EXCERPTED PASSAGE ->

# Home port



## TSOJOURNER (Dec 16, 1999)

I just wanted to say hello and see where everyone is. I often feel very outnumbered in a male dominated pasttime. I would really like to hear from other women who love to sail.
Kelly
Venture 2-24 Texas


----------



## TSOJOURNER (Dec 16, 1999)

hi windrunner..i am new to sailing but just wanted to check in with you to talk to an experienced woman sailor! I am 43 with two little boys and am buying a boat this spring for all of us to learn on. I understand about being in a male dominated sport, i taught scuba diving for many years on the east coast and florida keys..I have family in west texas..And i also understand being landlocked here in iowa..but fortunately is a 19,000 square foot lake about an hour from here. So take care and hope to hear from you soon! Erika1


----------



## TSOJOURNER (Dec 16, 1999)

RECORDED INFORMATION ->
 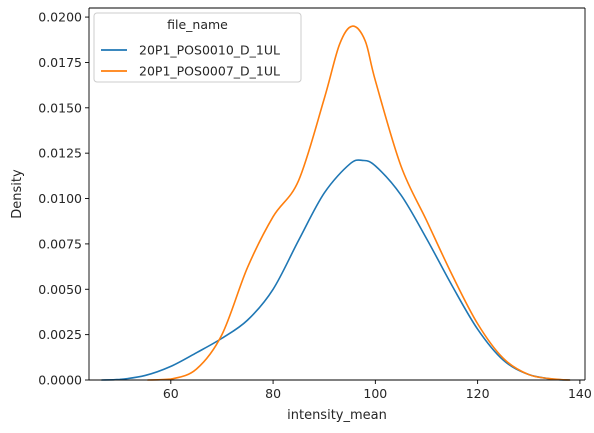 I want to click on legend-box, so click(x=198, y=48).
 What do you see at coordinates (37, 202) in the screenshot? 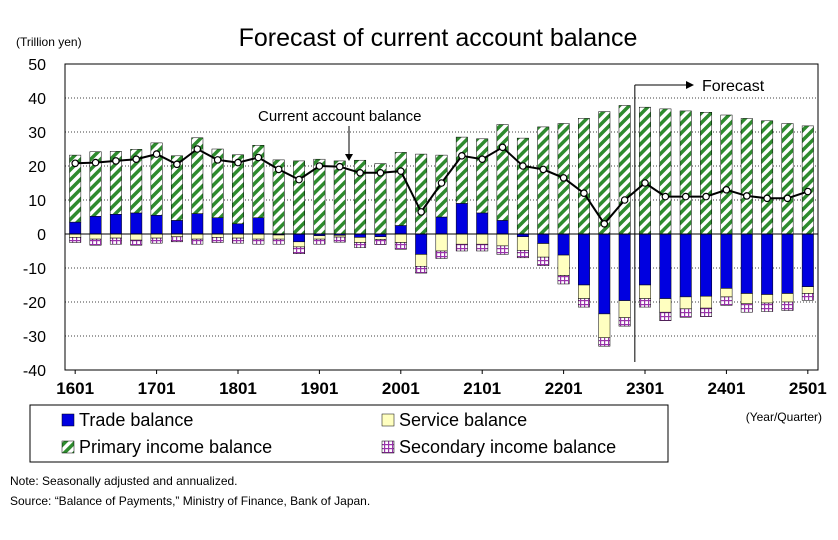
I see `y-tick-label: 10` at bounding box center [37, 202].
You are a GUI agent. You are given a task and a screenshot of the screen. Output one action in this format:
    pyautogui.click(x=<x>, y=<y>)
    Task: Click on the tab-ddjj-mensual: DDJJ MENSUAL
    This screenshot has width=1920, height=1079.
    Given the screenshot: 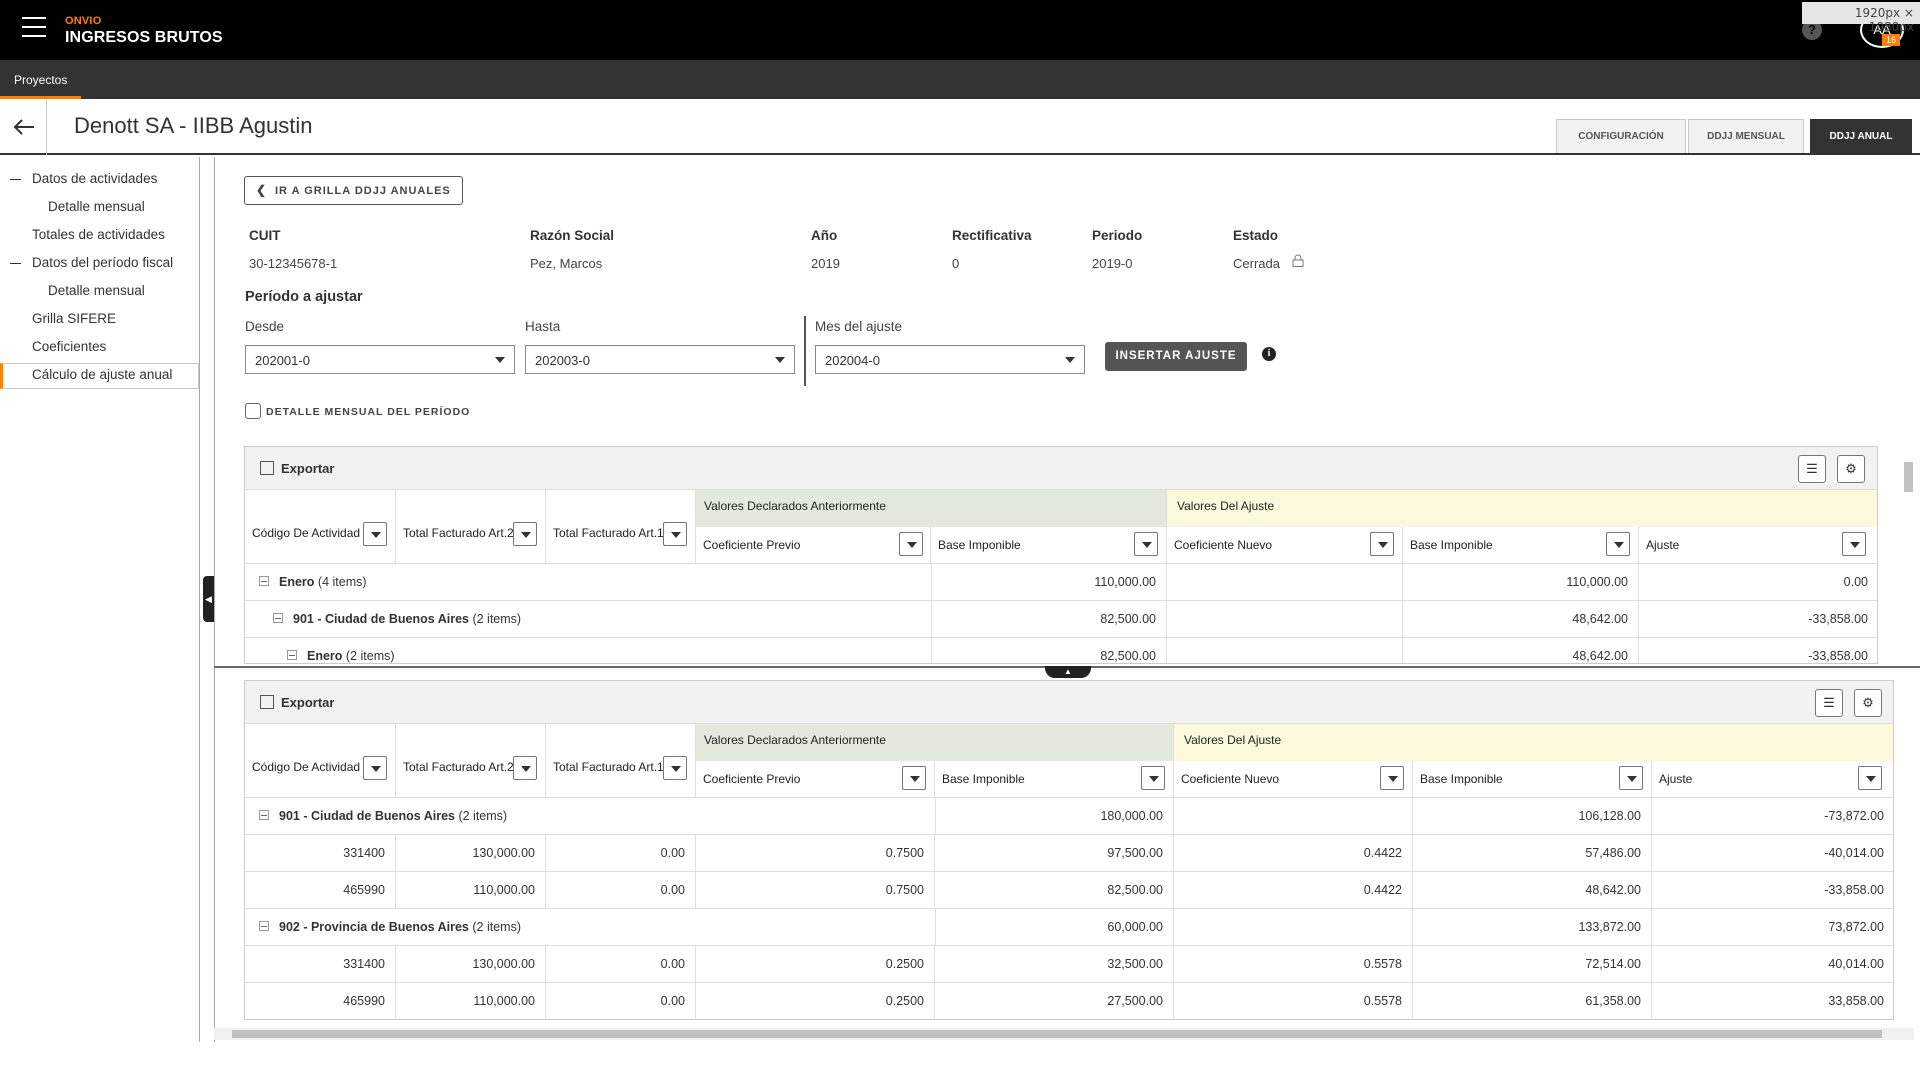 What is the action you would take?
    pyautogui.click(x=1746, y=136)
--
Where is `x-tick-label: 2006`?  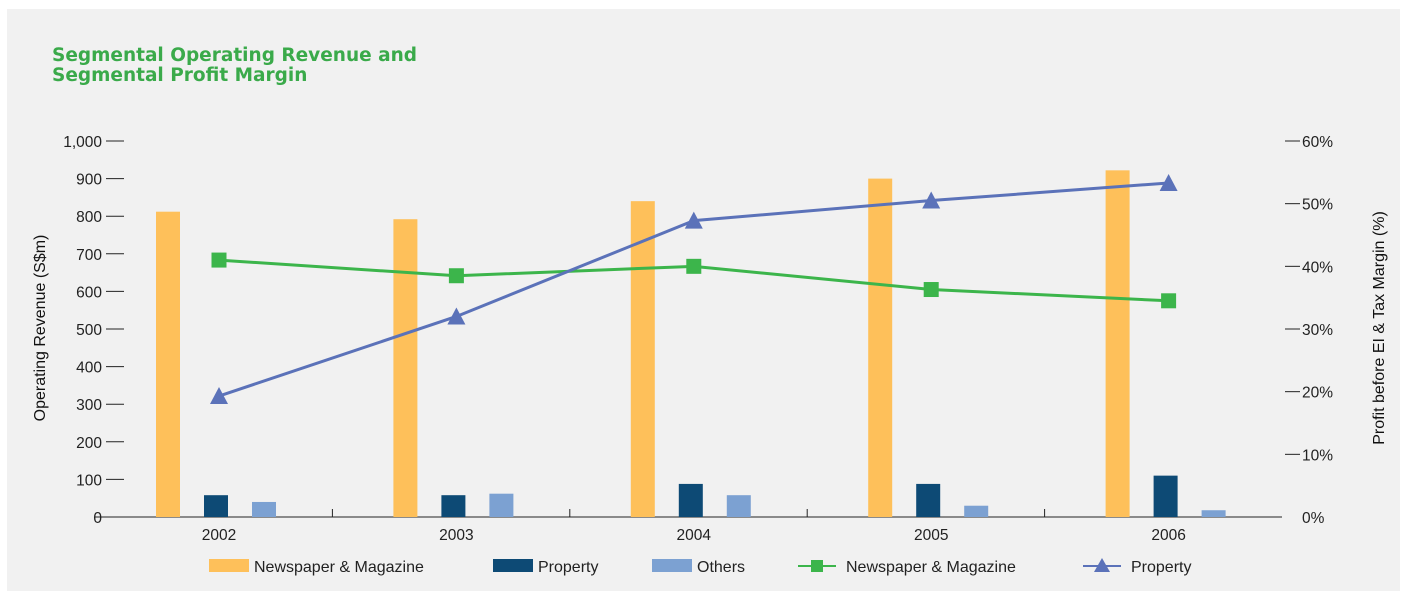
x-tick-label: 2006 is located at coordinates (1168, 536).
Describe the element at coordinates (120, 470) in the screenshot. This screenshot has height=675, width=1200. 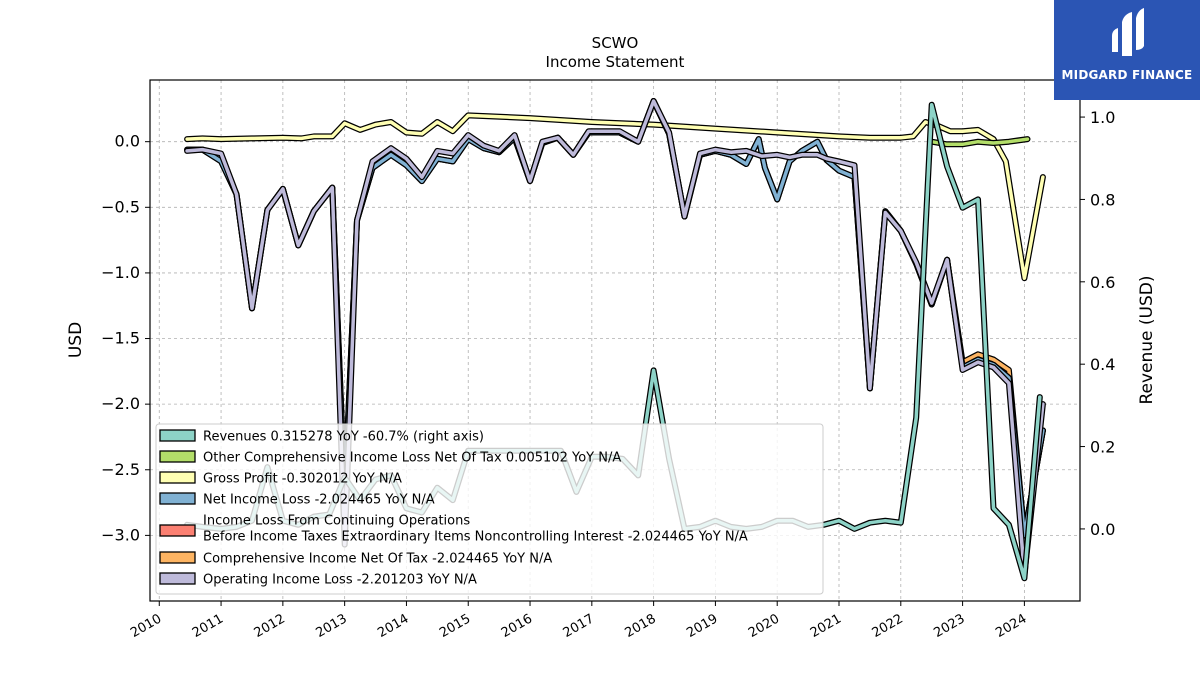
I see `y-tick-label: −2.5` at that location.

SET OF TASKS ->
a - Answer these questions about the forum thread on women who sail:
(i) What boat model appears in Kelly's signature?
(ii) How old does Erika1 say she is?
(iii) In which state does Erika1 say she is landlocked?
b - In the records, output every line from the one containing "Describe the element" through the one containing "at that location.", both included, and leave out the pictures.

SOLVED PROBLEMS ->
a -
(i) Venture 2-24
(ii) 43
(iii) Iowa

b -
Describe the element at coordinates (120, 470) in the screenshot. This screenshot has height=675, width=1200. 
I see `y-tick-label: −2.5` at that location.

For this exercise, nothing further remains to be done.